Sustainable strategy
The most effective way to combat these challenges and ensure that custom digital projects are sustained for their intended duration in a meaningful way (e.g., without compromise to their most important core qualities) is to plan for the end at the beginning of the project. Scholarship on sustainability in digital projects echoes this sentiment:
“…much as with traditional production and publication of research materials of archival quality, digital projects benefit from being planned and executed with their longevity in mind from the start.”
—“Managing 100 Digital Humanities Projects: Digital scholarship and archiving in King’s Digital Lab” (2019)

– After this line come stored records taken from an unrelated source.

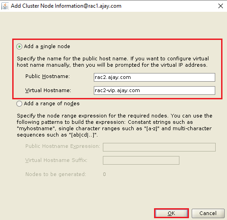Viewport: 227px width, 220px height.
Task: Click the node range expression instructions paragraph
Action: click(115, 125)
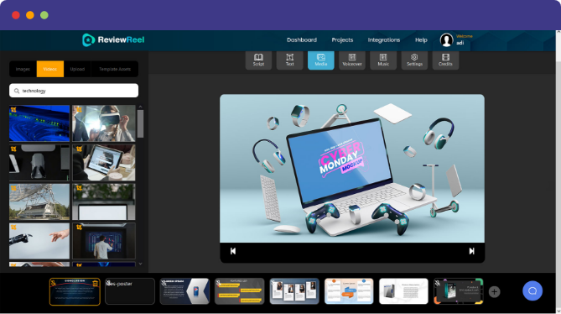Select the Text tool icon
Viewport: 561px width, 314px height.
pyautogui.click(x=289, y=60)
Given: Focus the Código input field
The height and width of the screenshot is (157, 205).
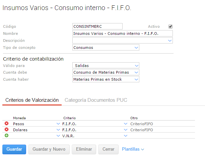Looking at the screenshot, I should tap(97, 26).
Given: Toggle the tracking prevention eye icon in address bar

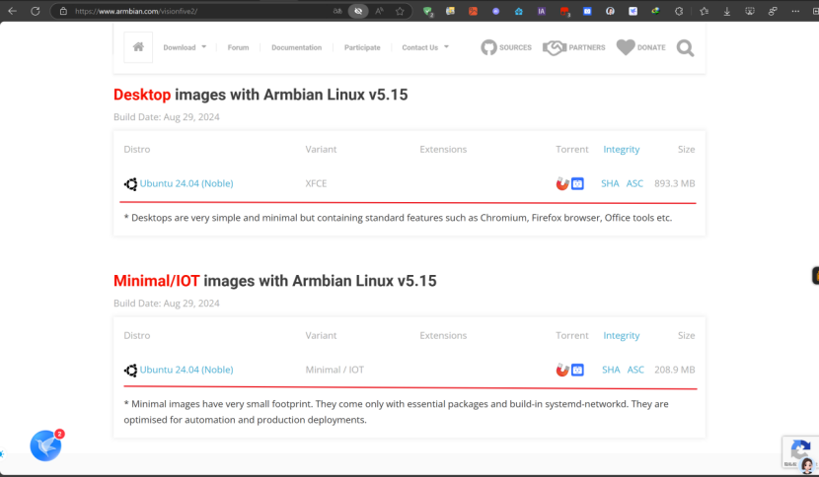Looking at the screenshot, I should point(359,11).
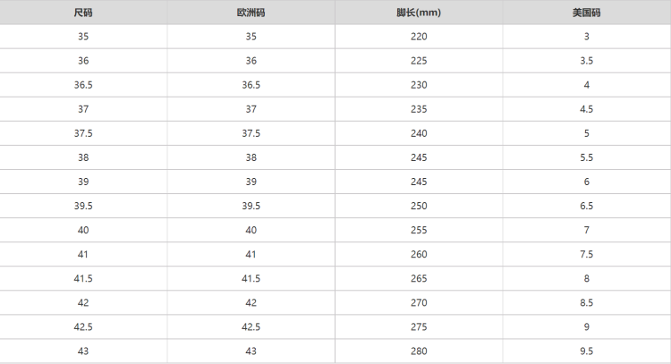Viewport: 671px width, 364px height.
Task: Click the 尺码 column header
Action: point(83,13)
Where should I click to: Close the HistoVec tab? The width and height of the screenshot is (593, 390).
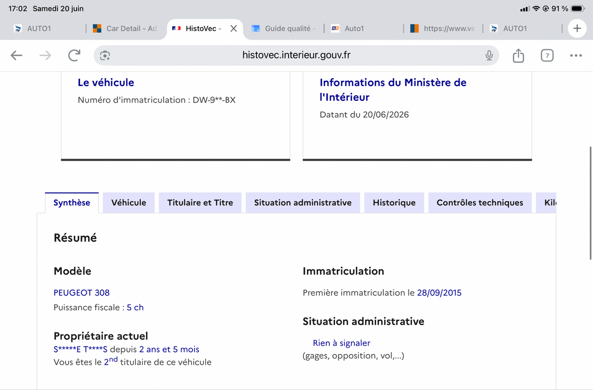(x=234, y=29)
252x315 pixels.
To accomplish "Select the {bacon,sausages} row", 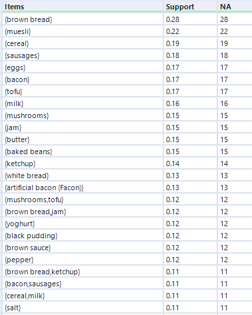I will tap(127, 284).
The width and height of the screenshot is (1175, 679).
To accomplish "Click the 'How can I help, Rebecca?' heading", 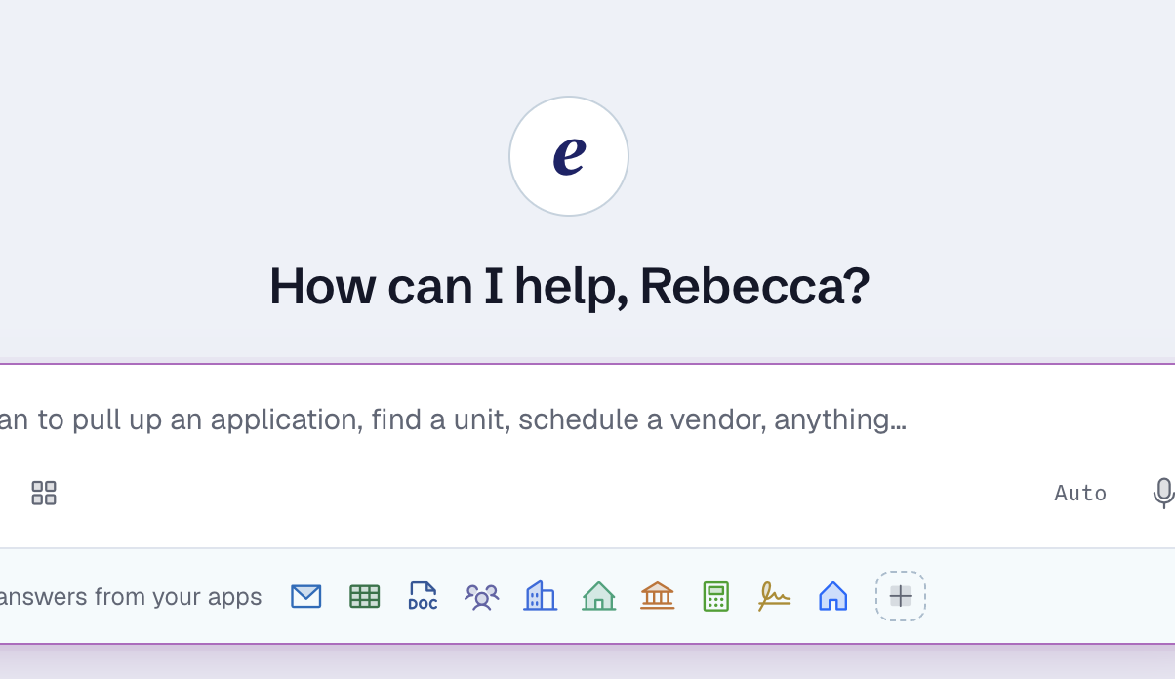I will [569, 287].
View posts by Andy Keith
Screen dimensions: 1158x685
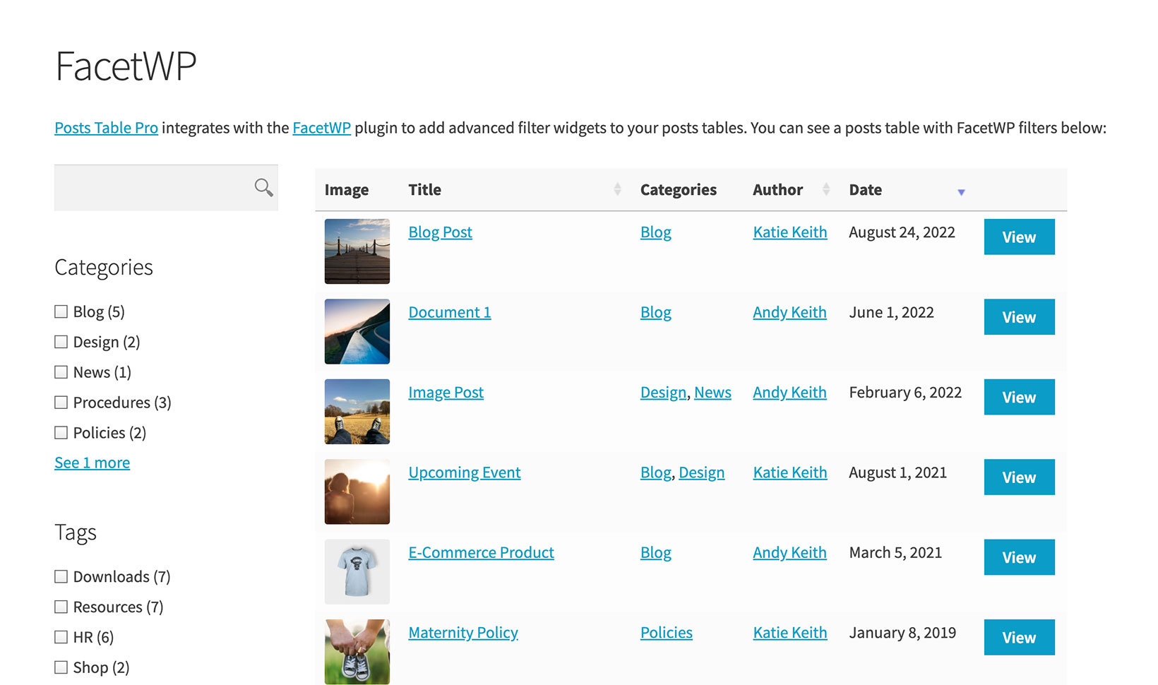click(x=789, y=311)
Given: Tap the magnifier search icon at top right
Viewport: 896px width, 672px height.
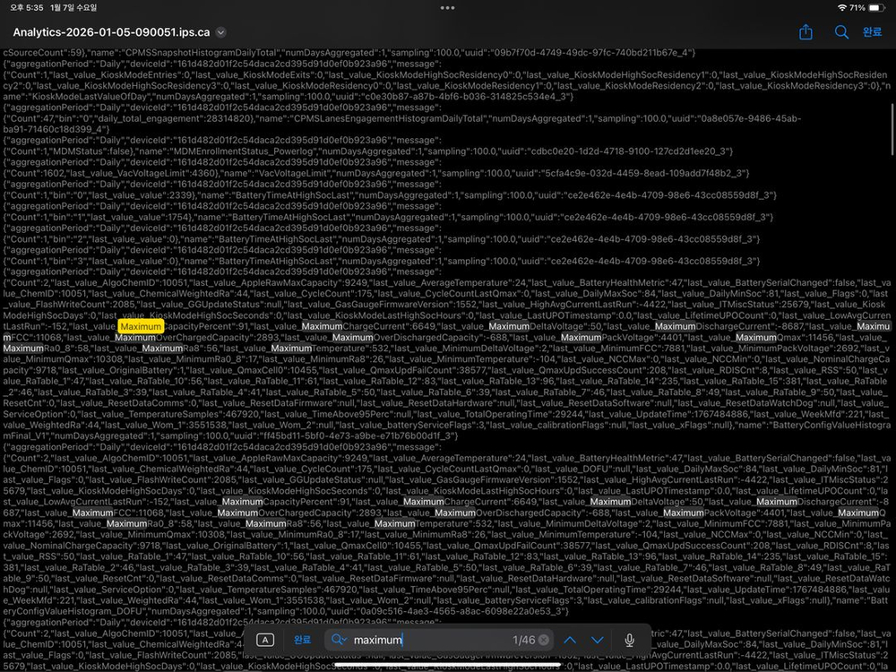Looking at the screenshot, I should (841, 32).
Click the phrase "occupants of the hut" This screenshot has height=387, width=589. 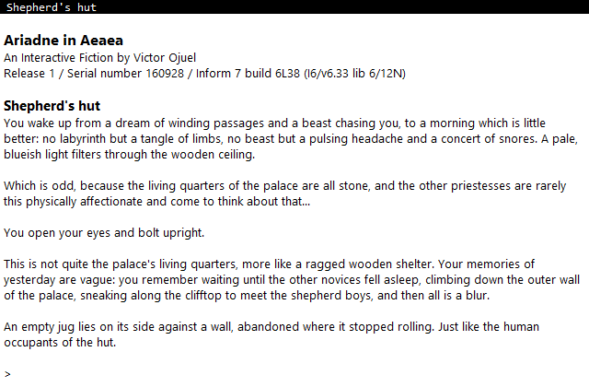click(60, 343)
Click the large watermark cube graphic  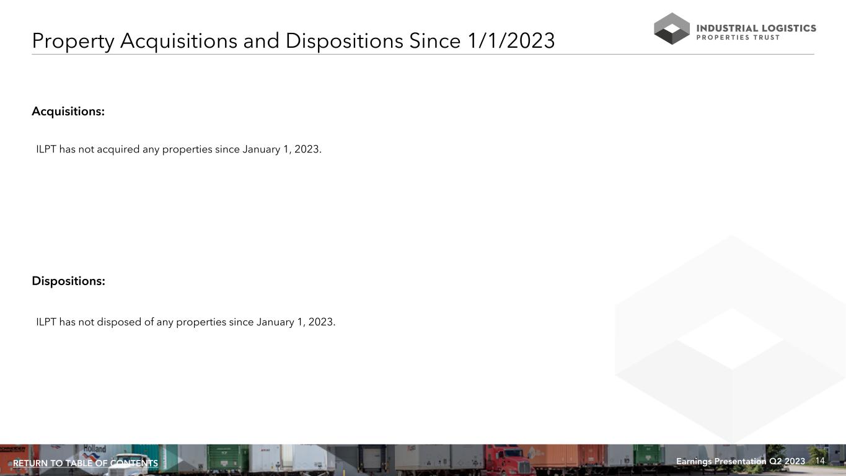pos(731,339)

Each project team will interpret what the end looks like for their product – whether that’s intentional sunsetting, maintaining a static version of the project for a set duration of time, planning on long-term funding for the project, or preserving a version of it for history. By using the Project Sustainability Dossier to discuss intended outcomes with your team and to document components that future maintainers will need, you can ensure the efforts, energy, resources, and labor that you put into your project is well invested. Discussing these challenges and documenting your project intentions during the active phase(s), future stewards of your project will not have to expend additional resources attempting to guess what the most significant properties of your project are and how they are best sustained.